**What the task asks**
Reproduce exactly the lines from the one containing "Task: Click the price" through the last line of the records below, both included. Leave out any pictures.

___

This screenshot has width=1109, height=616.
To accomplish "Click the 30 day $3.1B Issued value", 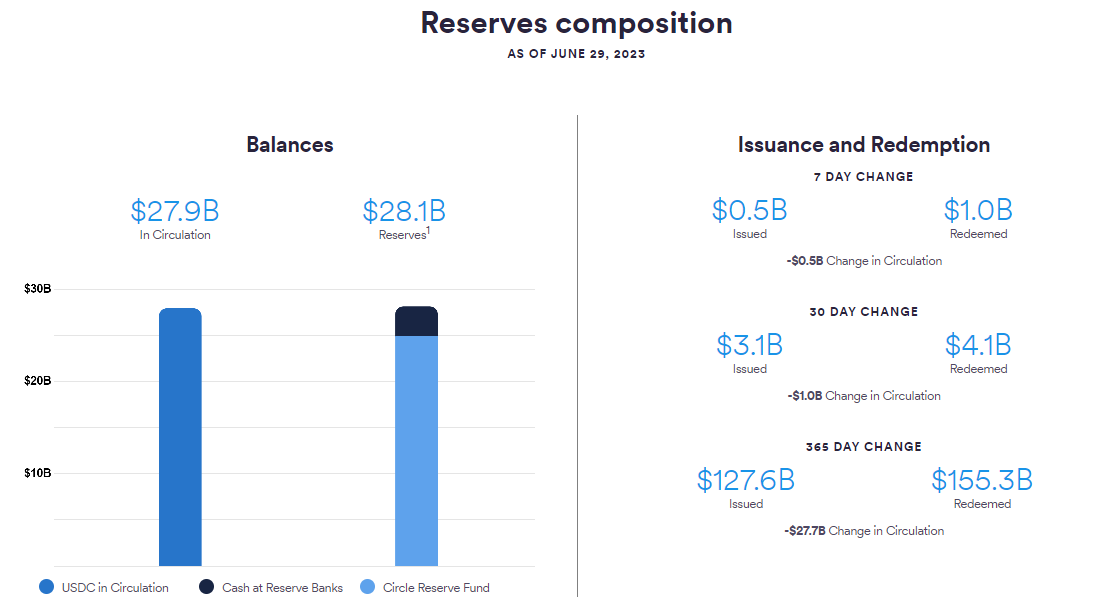I will 749,345.
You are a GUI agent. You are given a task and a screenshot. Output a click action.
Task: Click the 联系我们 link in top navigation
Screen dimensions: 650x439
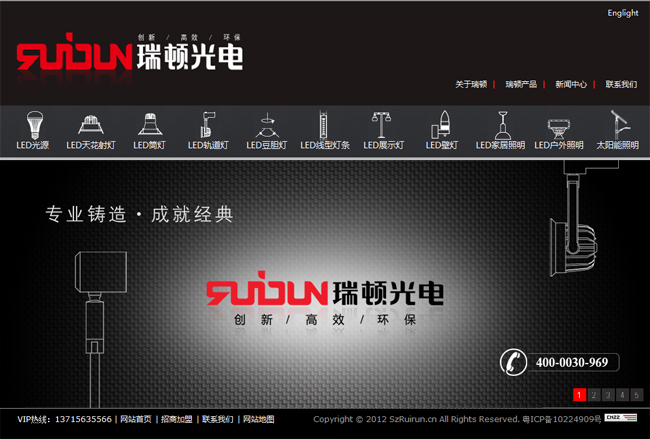pos(621,85)

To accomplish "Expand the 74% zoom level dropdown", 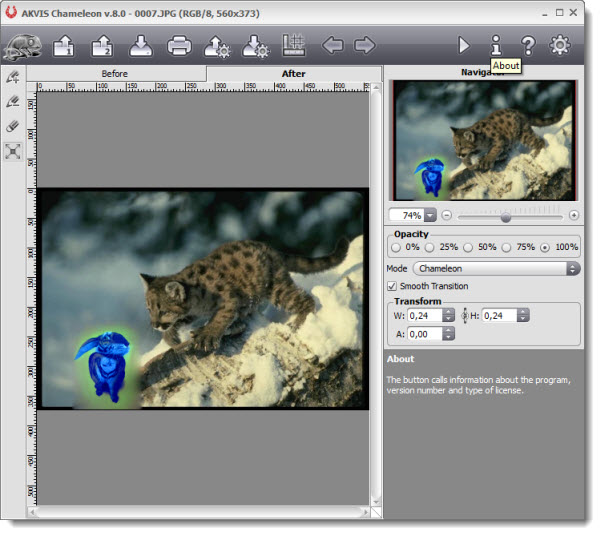I will (430, 215).
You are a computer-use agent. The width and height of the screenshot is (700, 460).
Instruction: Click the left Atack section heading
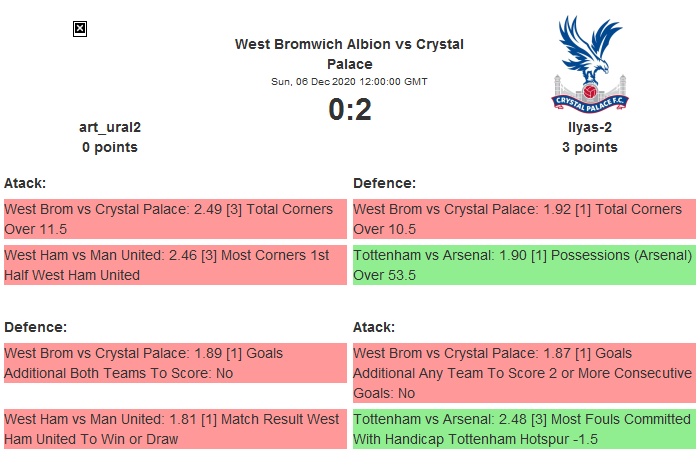(25, 183)
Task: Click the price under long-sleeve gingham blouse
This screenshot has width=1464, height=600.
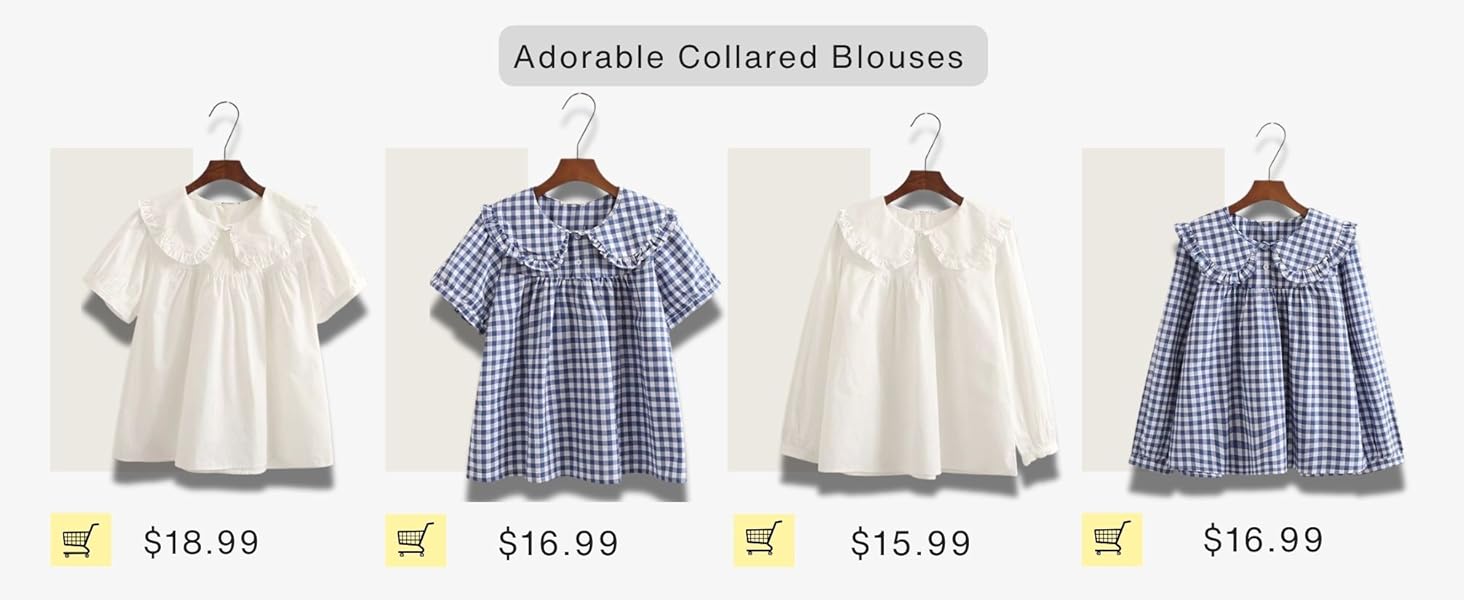Action: coord(1263,539)
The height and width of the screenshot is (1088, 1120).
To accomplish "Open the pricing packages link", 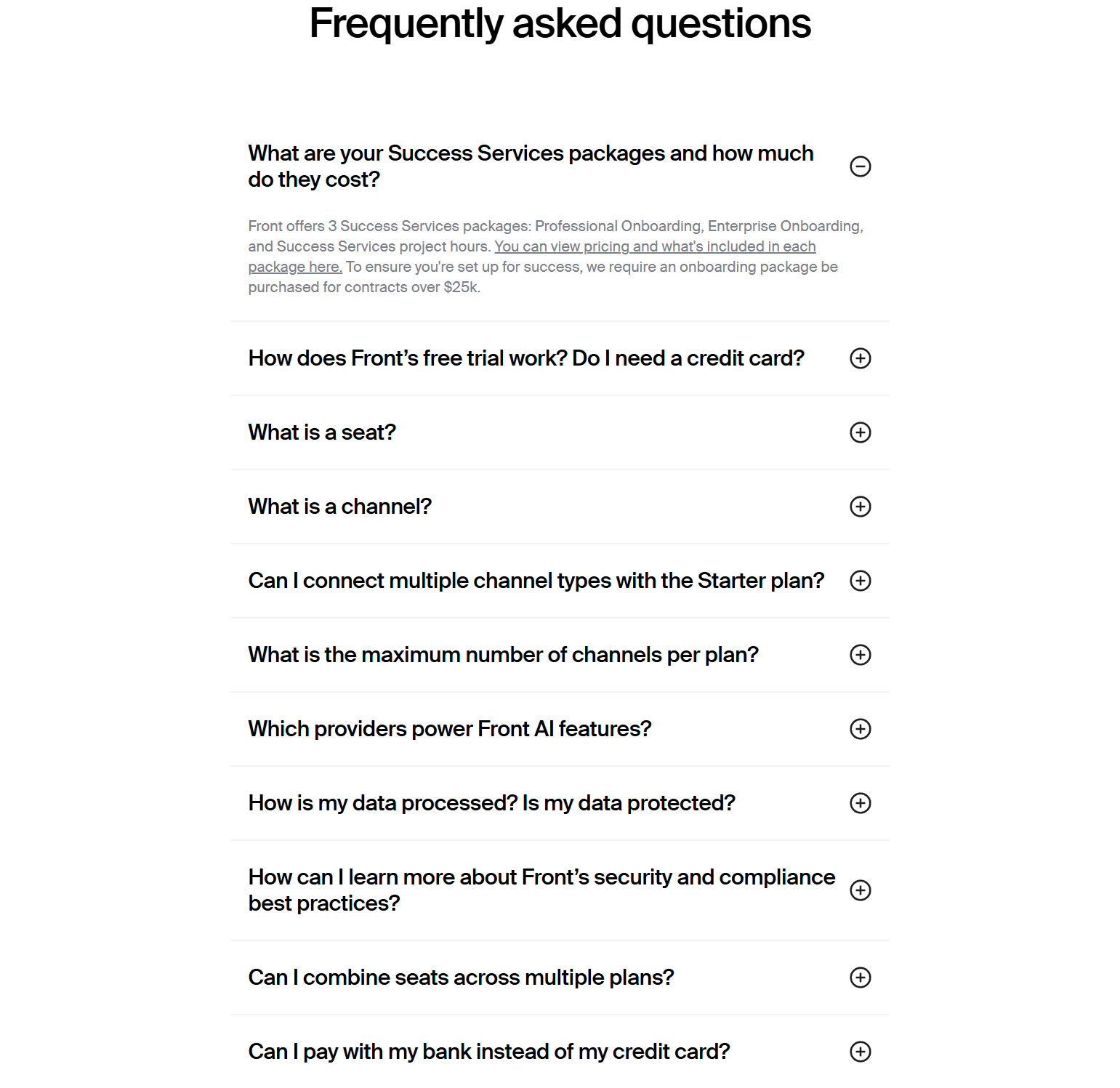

___

**Written solution**
Task: Click the price under long-sleeve gingham blouse
This screenshot has width=1464, height=600.
Action: coord(1263,539)
The height and width of the screenshot is (1088, 1120).
To accomplish "Open the pricing packages link", 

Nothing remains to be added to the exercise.